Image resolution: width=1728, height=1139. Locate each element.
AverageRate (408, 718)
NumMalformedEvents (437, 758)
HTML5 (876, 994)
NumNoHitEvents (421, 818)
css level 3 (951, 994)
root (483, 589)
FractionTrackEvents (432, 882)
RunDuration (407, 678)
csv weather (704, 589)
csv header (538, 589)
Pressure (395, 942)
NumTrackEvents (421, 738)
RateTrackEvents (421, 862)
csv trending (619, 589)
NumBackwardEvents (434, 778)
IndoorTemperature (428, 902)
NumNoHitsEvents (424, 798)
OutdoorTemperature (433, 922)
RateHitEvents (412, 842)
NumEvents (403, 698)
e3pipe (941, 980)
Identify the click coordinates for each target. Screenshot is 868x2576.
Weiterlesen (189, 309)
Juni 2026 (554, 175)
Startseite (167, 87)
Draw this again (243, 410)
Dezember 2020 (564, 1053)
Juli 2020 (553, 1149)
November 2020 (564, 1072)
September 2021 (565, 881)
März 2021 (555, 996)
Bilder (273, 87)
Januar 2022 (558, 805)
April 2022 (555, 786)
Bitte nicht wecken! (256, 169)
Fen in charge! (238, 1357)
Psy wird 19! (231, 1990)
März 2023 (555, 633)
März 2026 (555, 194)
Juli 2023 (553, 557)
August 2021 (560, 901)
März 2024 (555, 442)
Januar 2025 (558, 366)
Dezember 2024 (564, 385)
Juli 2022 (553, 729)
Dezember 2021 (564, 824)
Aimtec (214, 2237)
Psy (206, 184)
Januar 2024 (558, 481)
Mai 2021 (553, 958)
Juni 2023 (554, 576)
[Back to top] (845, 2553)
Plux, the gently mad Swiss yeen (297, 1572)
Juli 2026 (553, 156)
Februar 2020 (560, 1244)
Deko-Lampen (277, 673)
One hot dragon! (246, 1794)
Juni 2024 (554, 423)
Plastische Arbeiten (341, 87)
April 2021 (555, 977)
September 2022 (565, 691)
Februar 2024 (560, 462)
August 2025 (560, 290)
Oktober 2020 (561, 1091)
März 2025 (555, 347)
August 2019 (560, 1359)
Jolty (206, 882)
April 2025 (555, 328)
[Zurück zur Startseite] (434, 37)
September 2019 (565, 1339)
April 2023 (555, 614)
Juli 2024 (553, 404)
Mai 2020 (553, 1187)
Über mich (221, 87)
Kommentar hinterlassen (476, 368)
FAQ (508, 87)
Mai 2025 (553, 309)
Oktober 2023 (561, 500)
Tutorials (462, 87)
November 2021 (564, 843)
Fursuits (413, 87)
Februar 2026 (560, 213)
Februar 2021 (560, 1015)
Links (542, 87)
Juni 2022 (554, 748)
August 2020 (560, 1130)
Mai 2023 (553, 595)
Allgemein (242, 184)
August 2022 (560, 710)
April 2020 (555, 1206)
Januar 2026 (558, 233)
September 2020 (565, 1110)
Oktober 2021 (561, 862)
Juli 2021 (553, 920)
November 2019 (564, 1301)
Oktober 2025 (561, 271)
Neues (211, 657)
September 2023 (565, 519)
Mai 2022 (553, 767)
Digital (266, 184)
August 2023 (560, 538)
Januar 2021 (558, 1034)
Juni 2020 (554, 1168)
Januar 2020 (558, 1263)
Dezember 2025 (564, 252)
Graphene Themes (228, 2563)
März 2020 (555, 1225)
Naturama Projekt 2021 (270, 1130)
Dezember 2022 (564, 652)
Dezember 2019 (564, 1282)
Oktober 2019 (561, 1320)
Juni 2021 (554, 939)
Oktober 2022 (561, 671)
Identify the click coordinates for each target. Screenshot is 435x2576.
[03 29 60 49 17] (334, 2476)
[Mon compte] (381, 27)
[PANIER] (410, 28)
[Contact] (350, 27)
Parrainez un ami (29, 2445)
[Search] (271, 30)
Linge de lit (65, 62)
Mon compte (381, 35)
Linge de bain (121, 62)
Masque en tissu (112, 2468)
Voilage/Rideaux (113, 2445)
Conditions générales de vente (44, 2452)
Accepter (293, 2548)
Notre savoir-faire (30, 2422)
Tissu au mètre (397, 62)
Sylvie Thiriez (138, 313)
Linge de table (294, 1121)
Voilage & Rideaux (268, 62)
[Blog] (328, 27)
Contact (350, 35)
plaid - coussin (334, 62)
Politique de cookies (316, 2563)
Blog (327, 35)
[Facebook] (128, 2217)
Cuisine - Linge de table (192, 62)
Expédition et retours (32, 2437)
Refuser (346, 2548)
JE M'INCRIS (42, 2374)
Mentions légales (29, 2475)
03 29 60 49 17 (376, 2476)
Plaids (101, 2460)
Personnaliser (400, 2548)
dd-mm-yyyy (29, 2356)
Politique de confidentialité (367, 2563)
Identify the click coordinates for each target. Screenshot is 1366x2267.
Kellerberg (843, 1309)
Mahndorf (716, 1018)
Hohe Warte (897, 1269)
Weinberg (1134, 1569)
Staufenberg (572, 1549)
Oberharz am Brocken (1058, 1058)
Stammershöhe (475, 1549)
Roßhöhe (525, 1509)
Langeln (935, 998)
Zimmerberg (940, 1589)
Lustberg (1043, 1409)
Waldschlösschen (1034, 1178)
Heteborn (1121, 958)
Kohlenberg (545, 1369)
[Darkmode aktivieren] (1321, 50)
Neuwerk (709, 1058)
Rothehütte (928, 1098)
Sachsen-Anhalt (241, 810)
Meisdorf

+-------+

- _The task_: Once the lines of the entries containing the word "November" have been counted, report the number alone.

- _Solution for this task_: 3